Thursday, October 19, 2017

Coast Survey, 1806

In 1806 US Representative Samuel W. Dana (Conn.), introduced a resolution instructing the House of Representatives’ Committee of Commerce and Manufactures to “inquire into the expediency of making provision for a survey of the coasts of the United States, designating the several islands, with the shoals and roads, or places of anchorage, within twenty leagues of any part of the shores of the United States.”

In the debate that ensued, Mr. Dana made this report:

"In 1802, an act was passed, authorizing a survey of Long Island Sound. In pursuance of that act, the Secretary of the Treasury caused a survey to be taken by two men, who appear to have been, what the act intended, intelligent and proper persons.

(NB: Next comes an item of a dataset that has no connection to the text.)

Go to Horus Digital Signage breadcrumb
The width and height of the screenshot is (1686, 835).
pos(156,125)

And there has since been published a chart of the Sound, handsomely executed, on a large scale, which must, I presume, be regarded as convenient and valuable by those concerned in that branch of navigation.

"At the last session of Congress, an act was passed for another survey. It made provision for surveying the coast of North Carolina between Cape Hatteras and Cape Fear, with the shoals lying off or between those capes. I understand that measures have been taken for executing this act, but that the vessel employed in the service, and all the papers respecting the survey which had been made, had been lost near Ocracoke Inlet, in one of the desolating storms experienced on the coast in the course of the present year."

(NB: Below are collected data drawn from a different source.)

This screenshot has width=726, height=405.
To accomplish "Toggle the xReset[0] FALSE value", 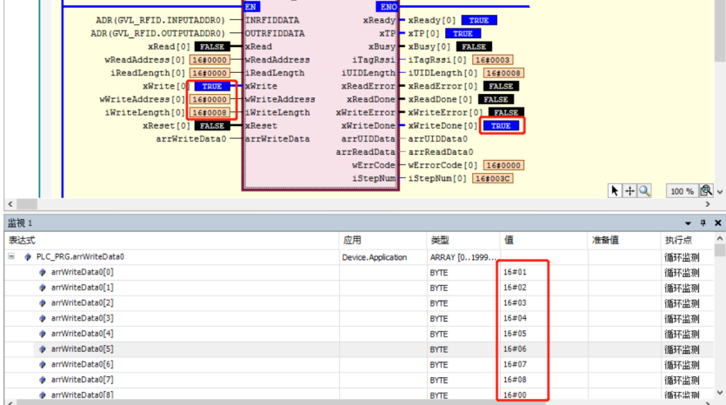I will (x=211, y=126).
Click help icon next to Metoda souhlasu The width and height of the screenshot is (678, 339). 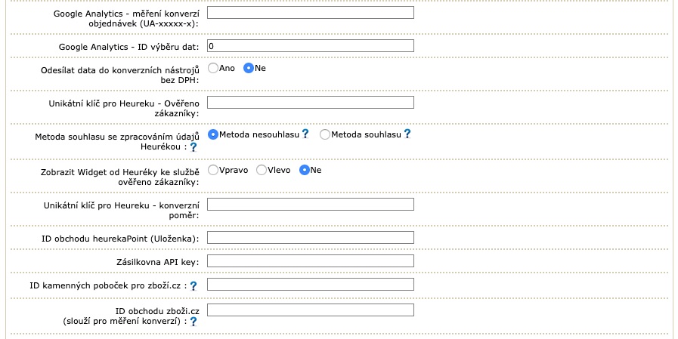(x=407, y=134)
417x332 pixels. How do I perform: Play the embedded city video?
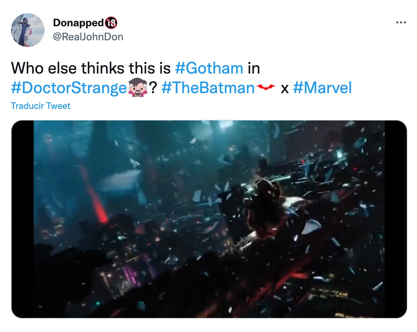point(209,219)
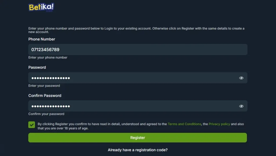Screen dimensions: 276x156
Task: Click the Betika! logo
Action: 41,7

Dana must have been referring to the great storm of October, 1806. Among a number of vessels sunk, wrecked, or dismasted at Ocracoke was the Governor Williams. The following account was reported in The Wilmington Gazette, October 14, 1806:

"I have now to add, to the tale of destruction, the total loss of the immensely valuable, philosophical and mathematical instruments of Col Tatham, he yesterday put them on board the Governor Williams, for the purpose of having them conveyed to Newbern, and they are now buried with her in two fathom water...."

This month's Ocracoke Newsletter highlights several noteworthy staircases in historic island homes. To read the newsletter, and see photos, click here: www.villagecraftsmen.com/news092117.html.

Wednesday, October 18, 2017

Ocracoke Topography, 1949

Yesterday I published an excerpt from "A LETTER CONCERNING A VISIT TO OCRACOKE" By C.A. Weslager. The letter was written July 31, 1949 from Wilmington, Delaware.

The following paragraph is how Weslager described the topography of Ocracoke Island:

"Between Ocracoke village and Hatteras, the terrain is bleak — the sea on one side, the sound on the other, less than a mile separating them. All along the beach are remnants of wrecks — one called the "ghost ship" is still partially intact. Offshore, one sees the masts of wreckage extending above the water level at low tide. The heat was terrific — no trees — just wild grass here and there. There was a flock of wild horses grazing on a patch of grass at the end of the island. We were told that they dig in the sand with their forepaws to expose surface water when they are thirsty. Each home on the island has a rain barrel under the eaves — their source of drinking water. The hotel had a large rain-water reservoir on the roof to supply drinking and sanitary facilities."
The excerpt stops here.